Value-based care, promoted heavily through the Affordable Care Act, ties a portion of reimbursement to quality outcomes rather than volume. Hospitals earn performance scores based on metrics like infection rates, readmission rates, and patient outcomes. Higher scores mean bonus payments; lower scores trigger financial penalties. The cultural shift in healthcare from quantity to quality of clinical performance is well underway, even though fee-for-service still dominates day-to-day billing.
Coding Errors and Legal Consequences
Coding accuracy isn’t just about getting paid correctly. It’s a legal issue. Two of the most common forms of coding fraud are upcoding and unbundling. Upcoding means assigning a code for a more complex or expensive service than what was actually performed. Unbundling means breaking a single bundled procedure into its component parts and billing each one separately to inflate the total charge.
The penalties are severe. Under the federal False Claims Act, fines can reach three times the program’s financial loss plus $11,000 per false claim filed. Because each line item on a claim counts separately, penalties accumulate fast. Criminal violations carry prison time. The Office of Inspector General can also impose civil monetary penalties ranging from $10,000 to $50,000 per violation and exclude providers from participating in Medicare and Medicaid entirely, which for most practices is effectively a career-ending sanction.

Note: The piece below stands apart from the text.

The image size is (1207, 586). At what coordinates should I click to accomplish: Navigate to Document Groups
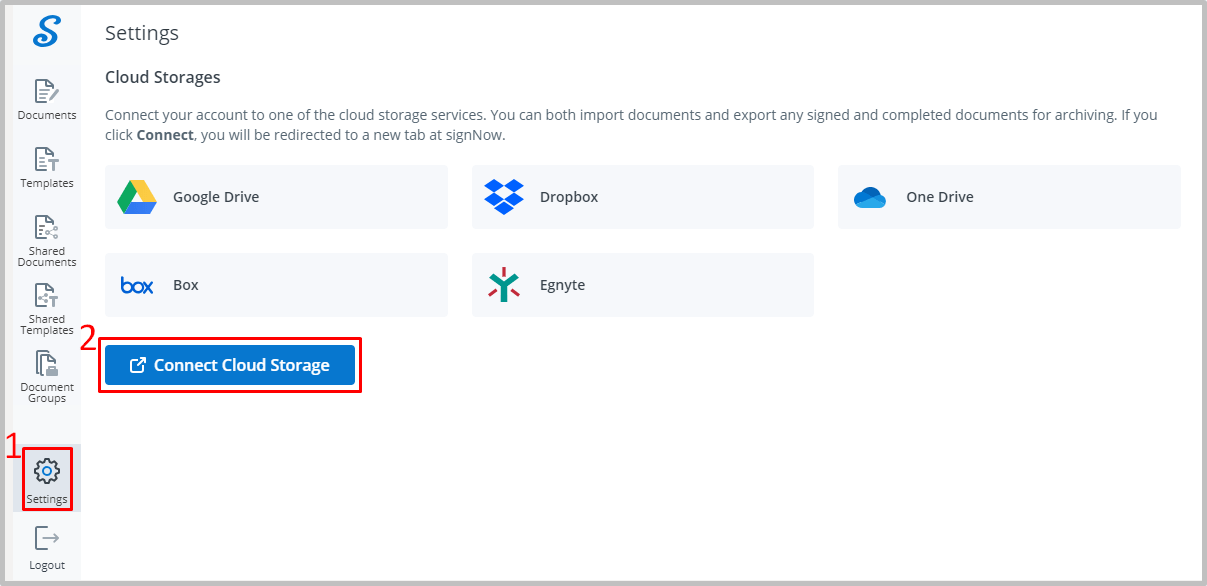click(47, 377)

These aren’t hypothetical risks. Physicians have gone to prison for submitting false claims. Even unintentional patterns of overcoding can trigger audits and repayment demands, which is why coding accuracy and documentation quality are treated as compliance priorities in every healthcare organization.
The Transition to ICD-11
The World Health Organization released ICD-11 in 2019, but the United States has not yet adopted it for clinical coding. The American Hospital Association has expressed support for eventually transitioning but has urged federal agencies to first publish detailed side-by-side comparisons of ICD-10 and ICD-11 coding across acute care, outpatient, and physician office settings. The concern is ensuring the benefits of the new system outweigh the massive operational disruption of another code set transition. No official implementation date has been set, so ICD-10-CM remains the standard for U.S. diagnosis coding for the foreseeable future.